BEGIN

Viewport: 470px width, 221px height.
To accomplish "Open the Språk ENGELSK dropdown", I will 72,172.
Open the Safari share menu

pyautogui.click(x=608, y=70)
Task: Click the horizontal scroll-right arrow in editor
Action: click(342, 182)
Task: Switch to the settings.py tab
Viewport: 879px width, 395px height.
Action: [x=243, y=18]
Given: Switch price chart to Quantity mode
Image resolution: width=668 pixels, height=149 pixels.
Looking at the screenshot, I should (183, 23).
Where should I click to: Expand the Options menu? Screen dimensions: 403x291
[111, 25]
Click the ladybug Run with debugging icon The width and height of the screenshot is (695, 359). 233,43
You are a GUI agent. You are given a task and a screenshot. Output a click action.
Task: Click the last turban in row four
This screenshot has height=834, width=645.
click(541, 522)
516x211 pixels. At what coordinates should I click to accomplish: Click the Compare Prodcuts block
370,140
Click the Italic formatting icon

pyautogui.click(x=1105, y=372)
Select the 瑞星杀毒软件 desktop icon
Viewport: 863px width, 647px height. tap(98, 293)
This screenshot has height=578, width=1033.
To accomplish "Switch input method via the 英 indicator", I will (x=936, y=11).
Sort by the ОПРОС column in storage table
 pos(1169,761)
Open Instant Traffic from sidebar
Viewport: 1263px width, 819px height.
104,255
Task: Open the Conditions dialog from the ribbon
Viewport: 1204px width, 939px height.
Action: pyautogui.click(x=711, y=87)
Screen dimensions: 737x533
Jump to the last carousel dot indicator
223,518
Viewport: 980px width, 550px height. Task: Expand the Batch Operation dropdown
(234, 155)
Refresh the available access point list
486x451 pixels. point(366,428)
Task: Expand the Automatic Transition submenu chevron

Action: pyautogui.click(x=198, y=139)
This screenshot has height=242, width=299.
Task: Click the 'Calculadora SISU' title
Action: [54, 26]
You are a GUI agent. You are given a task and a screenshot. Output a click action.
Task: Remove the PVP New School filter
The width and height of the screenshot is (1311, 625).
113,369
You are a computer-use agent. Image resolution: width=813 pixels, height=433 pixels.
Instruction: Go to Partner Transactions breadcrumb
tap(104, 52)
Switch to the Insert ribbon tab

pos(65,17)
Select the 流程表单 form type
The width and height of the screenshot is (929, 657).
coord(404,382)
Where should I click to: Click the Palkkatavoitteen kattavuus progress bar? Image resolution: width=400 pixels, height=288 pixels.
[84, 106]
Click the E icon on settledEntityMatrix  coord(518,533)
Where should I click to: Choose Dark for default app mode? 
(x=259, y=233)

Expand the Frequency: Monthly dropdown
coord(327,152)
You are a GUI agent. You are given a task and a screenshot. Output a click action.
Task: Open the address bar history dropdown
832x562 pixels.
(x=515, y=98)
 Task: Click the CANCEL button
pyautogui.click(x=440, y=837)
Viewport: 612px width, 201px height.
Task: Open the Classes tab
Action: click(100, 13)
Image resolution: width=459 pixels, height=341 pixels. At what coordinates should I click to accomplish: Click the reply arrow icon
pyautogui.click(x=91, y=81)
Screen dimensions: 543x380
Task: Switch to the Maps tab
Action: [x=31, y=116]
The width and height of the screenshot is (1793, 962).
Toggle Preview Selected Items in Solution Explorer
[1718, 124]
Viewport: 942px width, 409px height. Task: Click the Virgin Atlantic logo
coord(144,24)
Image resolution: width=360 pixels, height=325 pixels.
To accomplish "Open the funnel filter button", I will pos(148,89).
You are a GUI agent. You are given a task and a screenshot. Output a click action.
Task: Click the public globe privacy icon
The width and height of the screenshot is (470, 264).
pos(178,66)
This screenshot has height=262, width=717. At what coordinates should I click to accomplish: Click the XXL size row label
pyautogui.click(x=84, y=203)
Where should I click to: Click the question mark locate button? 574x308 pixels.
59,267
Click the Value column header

END

_About this task_. What are the lines from the one containing "Where should I click to: Click the question" to the end of the material above? Return them exactly, and only them.

_Result_.
Where should I click to: Click the question mark locate button? 574x308 pixels.
59,267
Click the Value column header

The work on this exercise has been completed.